Recuerdo que en mi adolescencia me costaba mucho hablar de lo que me pasaba. Guardaba silencios como si fueran secretos y, al callar, sentía que mi voz se iba apagando. Lo que no decía me dolía más que lo que podía nombrar, y me llevaba a pensar que lo que sentía no tenía valor. Con el tiempo entendí que callarse no siempre es sinónimo de fortaleza: muchas veces es la forma en que nos vamos invisibilizando a nosotros mismos. Por eso creo que escribir puede ser un primer paso para darle lugar a lo que no encuentra espacio en la palabra hablada.
Este ejercicio que propongo es, justamente, una invitación a darle voz a lo invisible. A reconocer lo que cargamos dentro, incluso aquello que no solemos compartir. Porque escribir no es solamente producir palabras: es escuchar lo que nos habita, habilitar un espacio de diálogo con nuestras partes más vulnerables.
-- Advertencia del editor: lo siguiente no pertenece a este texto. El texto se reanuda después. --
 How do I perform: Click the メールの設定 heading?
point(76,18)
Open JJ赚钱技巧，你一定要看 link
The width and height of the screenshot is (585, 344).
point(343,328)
La propuesta es simple pero profunda:
- Tomá una hoja y dividila en dos columnas: En la primera, escribí lo que los demás ven: lo que mostrás, lo que decís, lo que parece estar resuelto. En la segunda, escribí lo que no se ve: miedos, pérdidas, resistencias, deseos, contradicciones, pequeñas cicatrices. Dejá que la lista fluya sin orden ni filtro; a veces una sola palabra basta.
- Luego, algo de tu lista de lo invisible que te resuene hoy. Puede ser una herida, pero también un destello de fuerza.
- Convertí ese elemento en una voz. Imaginá que hablara por sí mismo: ¿qué diría tu miedo, tu ausencia, tu deseo? Escribí un breve texto en primera persona en el que esa emoción toma la palabra.
- Finalmente, respondé. Leé en voz baja lo que escribiste y preguntate: ¿qué necesitaba decirme esta parte mía? Devolvé una frase en tono de cuidado, algo que empiece con: “Te escucho…”; “Hoy te abrazo…”; “Prometo…”.
Este inventario íntimo funciona como un mapa de lo que somos más allá de la superficie. La escritura se convierte, entonces, en un espacio de escucha y de transformación: lo que antes era silencio se vuelve palabra, y lo que era carga empieza a convertirse en relato.
Quizás ahí radique la potencia de la escritura: no solo contar lo que ya sabemos de nosotros, sino atrevernos a dialogar con lo que no se ve.